Today the Senate passed a motion calling for the Australian Government to act over Japan’s intransigence in flouting international law to undertake commercial whaling in the Southern Ocean.
Greens spokesperson for Whaling, Senator Whish-Wilson said, “Australia needs to send the strongest possible message to Japan that the illegal whaling and flouting of international law has to stop. If the Australian government won’t do this, then the Parliament must force their hand.
“All Australians of all political persuasions want to see whales protected. This is an issue that historically has cut across the political divide.

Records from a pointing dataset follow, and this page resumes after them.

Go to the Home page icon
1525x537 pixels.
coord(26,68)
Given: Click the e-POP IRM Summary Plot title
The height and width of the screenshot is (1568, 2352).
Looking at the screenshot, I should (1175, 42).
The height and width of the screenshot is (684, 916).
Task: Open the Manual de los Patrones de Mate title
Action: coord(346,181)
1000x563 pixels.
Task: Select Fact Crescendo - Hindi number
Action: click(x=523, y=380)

“The Government has to send a patrol boat to the Southern Ocean forthwith, it needs to raise whaling with Japan immediately and publically, and it needs to start actively considering new legal strategies,” he concluded.
MOTION
That the Senate notes:
(a) in 1979 Australia adopted an anti-whaling policy, permanently ending whaling in Australian waters;
(b) in 1986 the International Whaling Commission moratorium on commercial whaling came into place;
(c) in March, 2014 Australia won its case against Japan in the International Court of Justice in regards to whaling in Antarctic waters;
(d) in November, 2014 Japan lodged a new whaling plan with the International Whaling Commission to slaughter 3,333 minke whales in Antarctic water;
(e) in April, 2015 the Scientific Committee rejected the need for lethal whale sampling in order for Japan to achieve its scientific objectives;
(f) on 19 of November of 2015 the Australia Federal Court fined the Japanese whaling company Kyodo $1 million for hunting whales within an Australian whale sanctuary; and
(g) This week the Japanese Government gave notice that the whaling fleet will be leaving port to carry out their commercial whaling this week.
And the Senate calls upon the Government and the Prime Minister to:
(a) uphold their election commitment and send a customs patrol vessel to monitor any Japanese whaling activity and collect evidence for future legal actions;
(b) raise the issue and express the disappointment of the Australian people directly with the Japanese Prime Minister during discussions on bilateral relations; and
(c) consider the option put forward by the Second Sydney Panel of Independent Experts to pursue United Nations Convention on the Law of the Sea dispute resolution mechanisms to hold Japan accountable for their continued commercial whaling.